**INFORMATION:**
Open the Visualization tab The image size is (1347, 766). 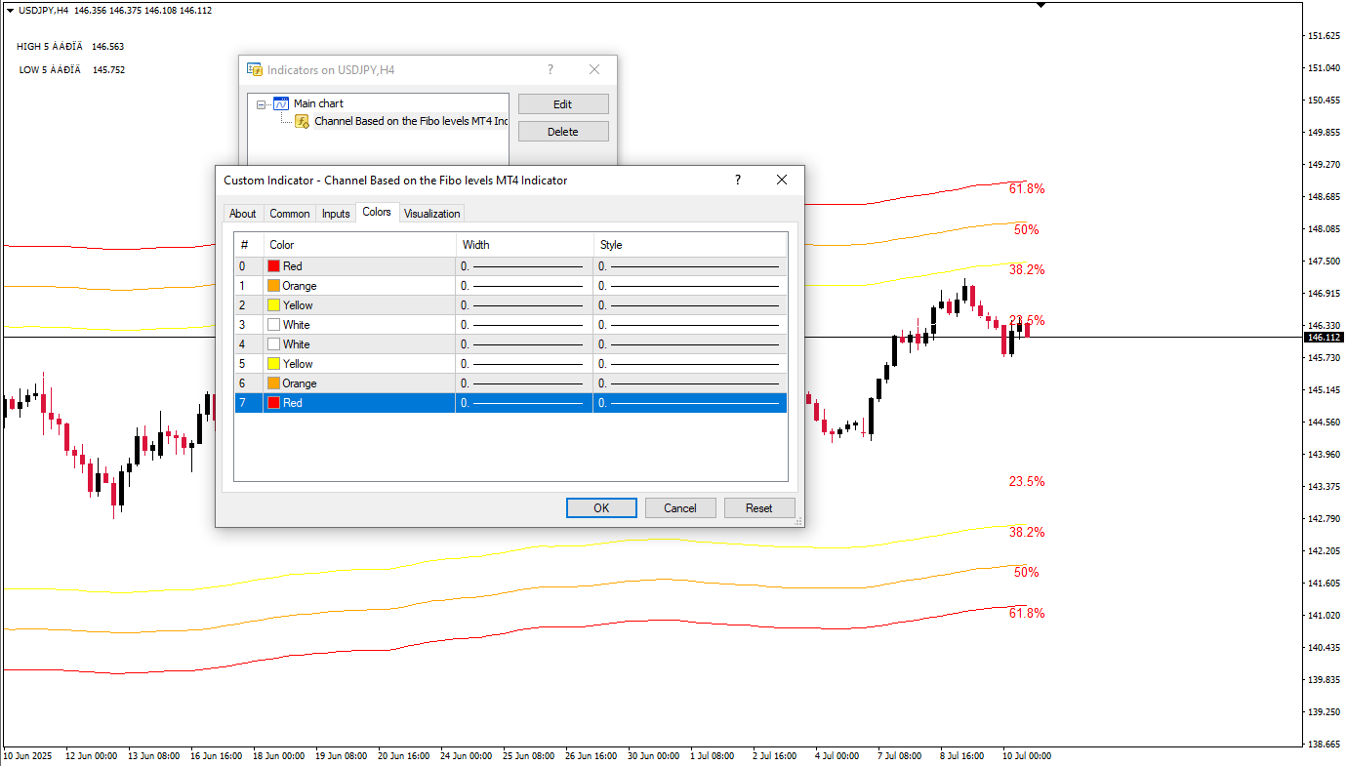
==
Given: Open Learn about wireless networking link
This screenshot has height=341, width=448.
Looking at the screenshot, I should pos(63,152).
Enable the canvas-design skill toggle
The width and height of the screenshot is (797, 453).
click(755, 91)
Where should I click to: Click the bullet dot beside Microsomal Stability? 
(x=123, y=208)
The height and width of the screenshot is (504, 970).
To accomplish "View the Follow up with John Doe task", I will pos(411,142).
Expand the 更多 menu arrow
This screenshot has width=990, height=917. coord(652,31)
---
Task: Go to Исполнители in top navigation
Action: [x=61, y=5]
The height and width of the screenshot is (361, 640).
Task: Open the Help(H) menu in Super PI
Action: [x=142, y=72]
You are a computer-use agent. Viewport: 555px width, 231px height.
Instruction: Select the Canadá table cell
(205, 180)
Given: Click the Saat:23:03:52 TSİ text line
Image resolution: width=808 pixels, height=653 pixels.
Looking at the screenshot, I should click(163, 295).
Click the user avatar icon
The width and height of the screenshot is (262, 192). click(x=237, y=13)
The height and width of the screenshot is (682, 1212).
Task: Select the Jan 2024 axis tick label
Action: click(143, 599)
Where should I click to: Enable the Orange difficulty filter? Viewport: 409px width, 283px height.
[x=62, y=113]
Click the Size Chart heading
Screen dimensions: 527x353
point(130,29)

**WORK ORDER:** All lines above that hold the string "Given" should be copied.

**FINAL ANSWER:**
Given: Open Learn about wireless networking link
Given: Click the Saat:23:03:52 TSİ text line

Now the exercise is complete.